(Recorded data)
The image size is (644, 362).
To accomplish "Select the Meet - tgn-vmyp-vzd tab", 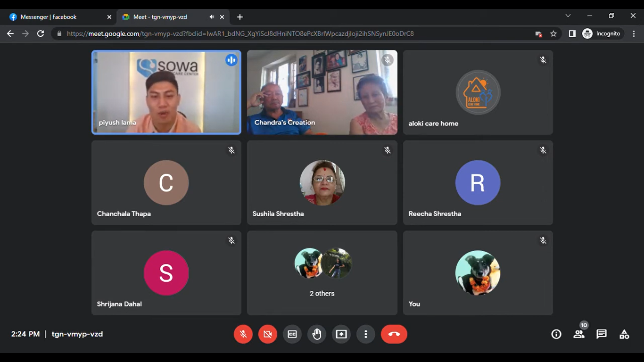I will [160, 17].
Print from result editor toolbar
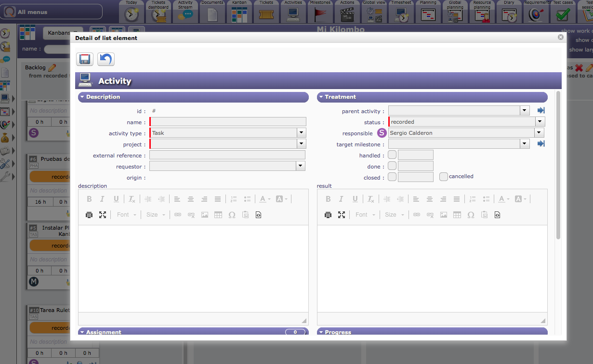593x364 pixels. (328, 215)
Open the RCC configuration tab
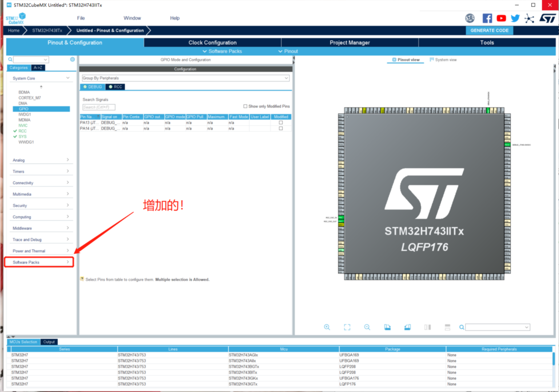 pyautogui.click(x=115, y=87)
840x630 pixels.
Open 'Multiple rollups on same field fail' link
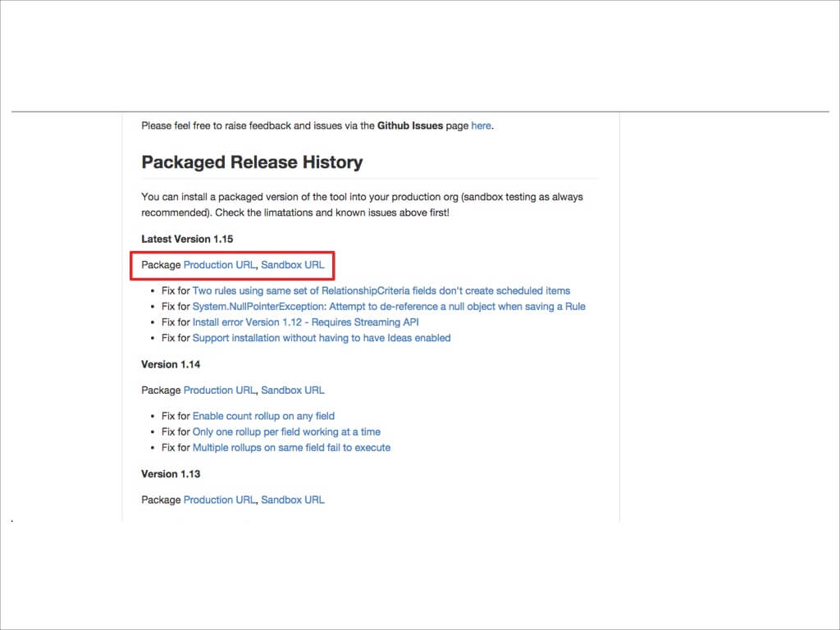[x=291, y=448]
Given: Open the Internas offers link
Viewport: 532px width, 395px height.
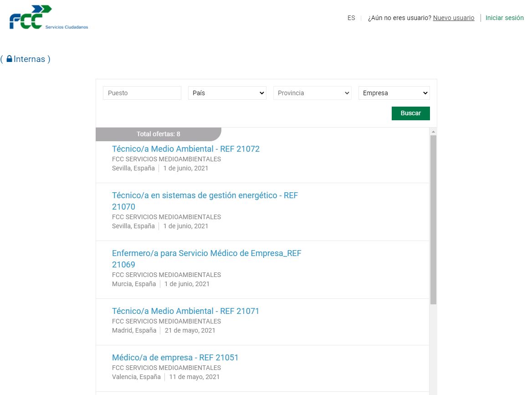Looking at the screenshot, I should coord(29,59).
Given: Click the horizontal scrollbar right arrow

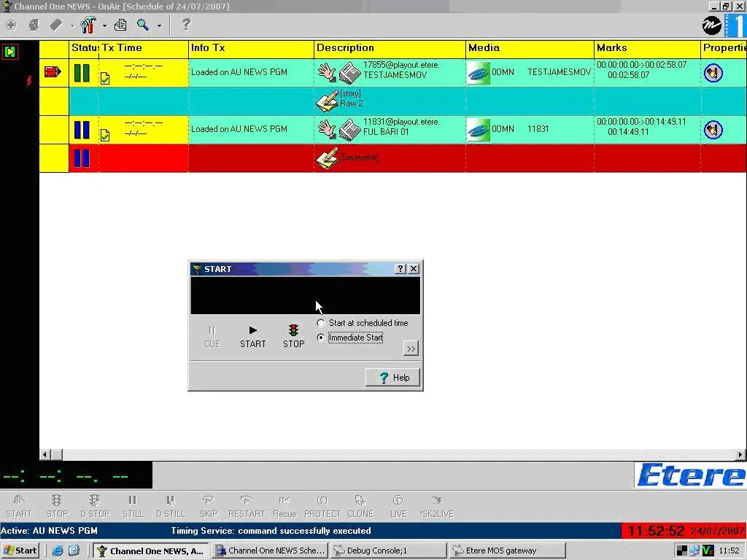Looking at the screenshot, I should click(740, 455).
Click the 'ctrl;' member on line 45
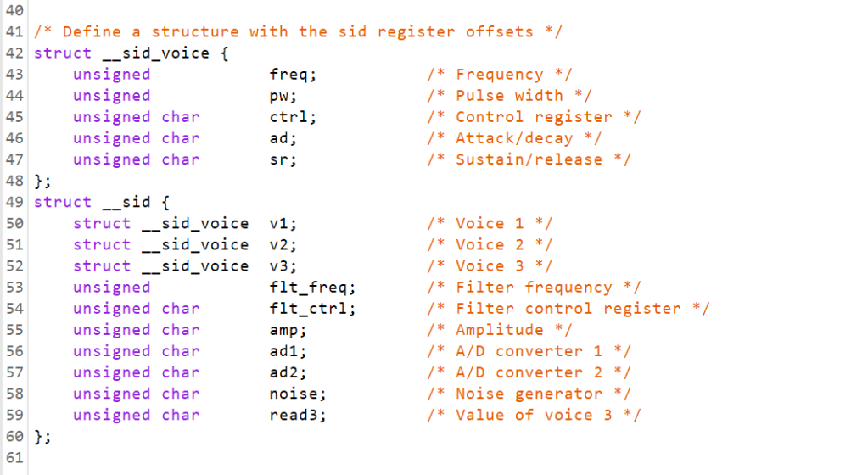The height and width of the screenshot is (475, 868). (293, 117)
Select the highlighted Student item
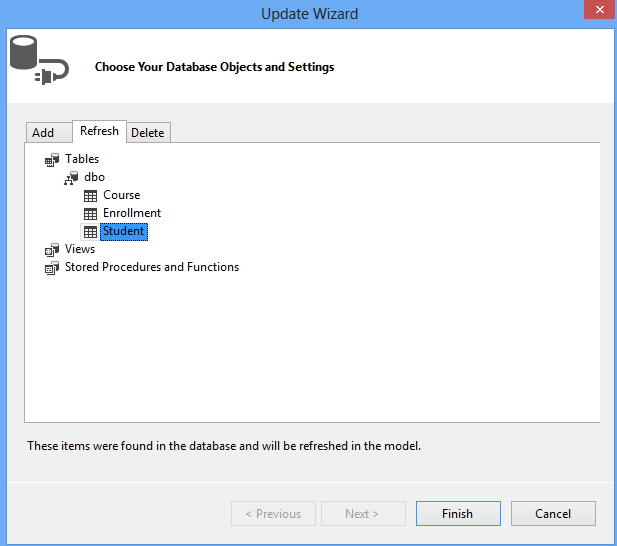This screenshot has width=617, height=546. (x=124, y=231)
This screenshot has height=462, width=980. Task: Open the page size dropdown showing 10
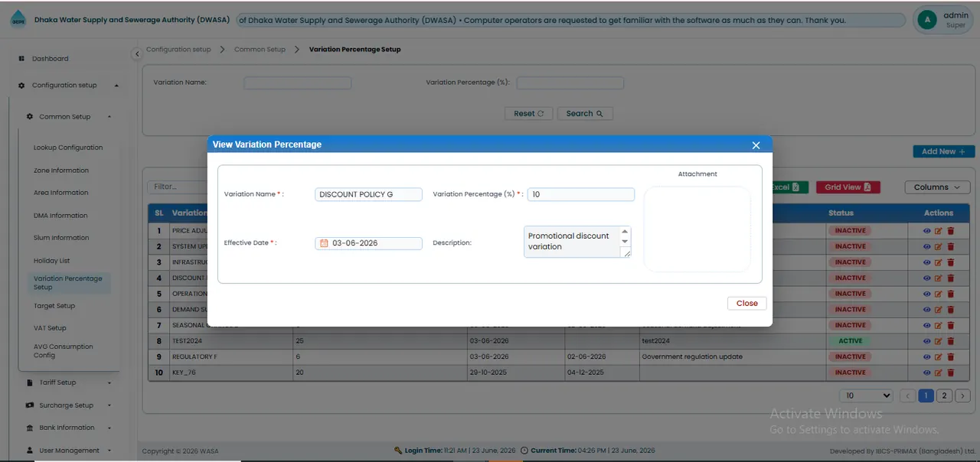866,396
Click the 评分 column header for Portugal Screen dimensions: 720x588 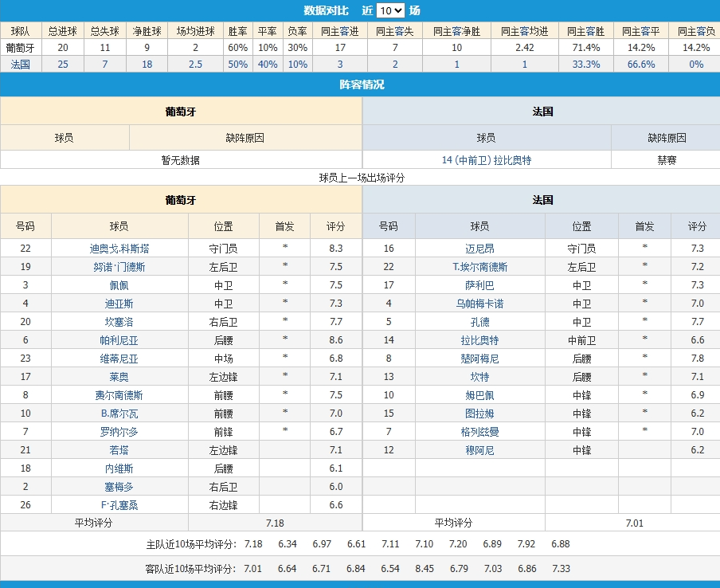pos(335,226)
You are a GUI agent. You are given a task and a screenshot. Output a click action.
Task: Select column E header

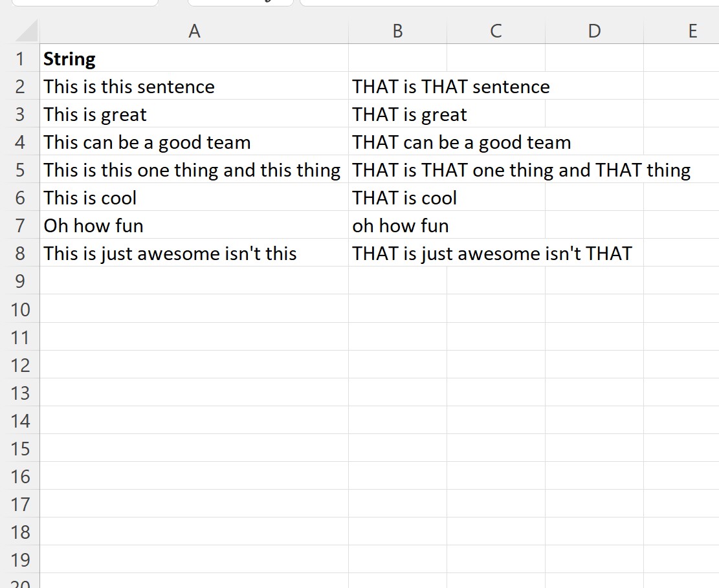(682, 31)
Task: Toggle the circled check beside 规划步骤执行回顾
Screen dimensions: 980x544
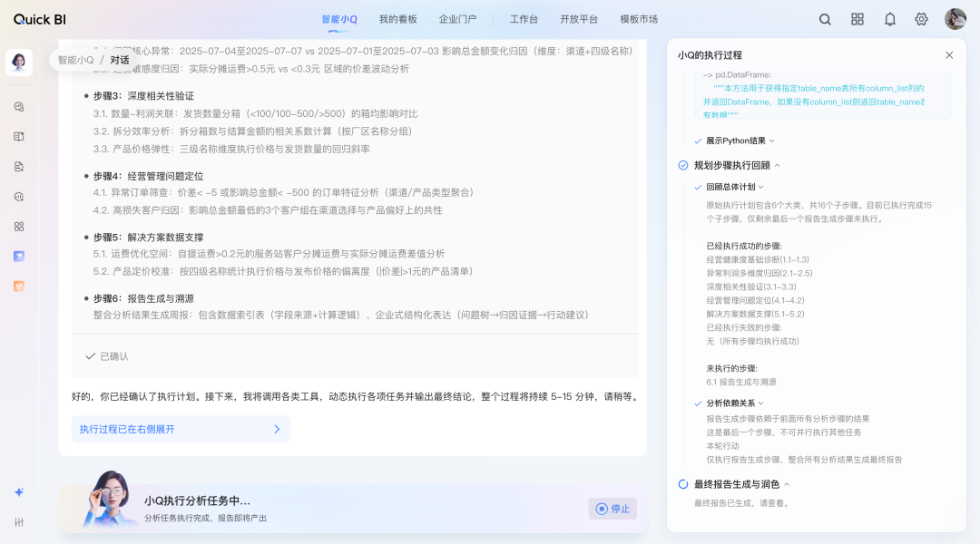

» Problem details: Without the pictures, transcribe exactly the lines above from the one containing "You are a GUI" through the last.

» Reply:
You are a GUI agent. You are given a task and a screenshot. Output a click action.
Task: Select column E header

(682, 31)
Task: Toggle the circled check beside 规划步骤执行回顾
Screen dimensions: 980x544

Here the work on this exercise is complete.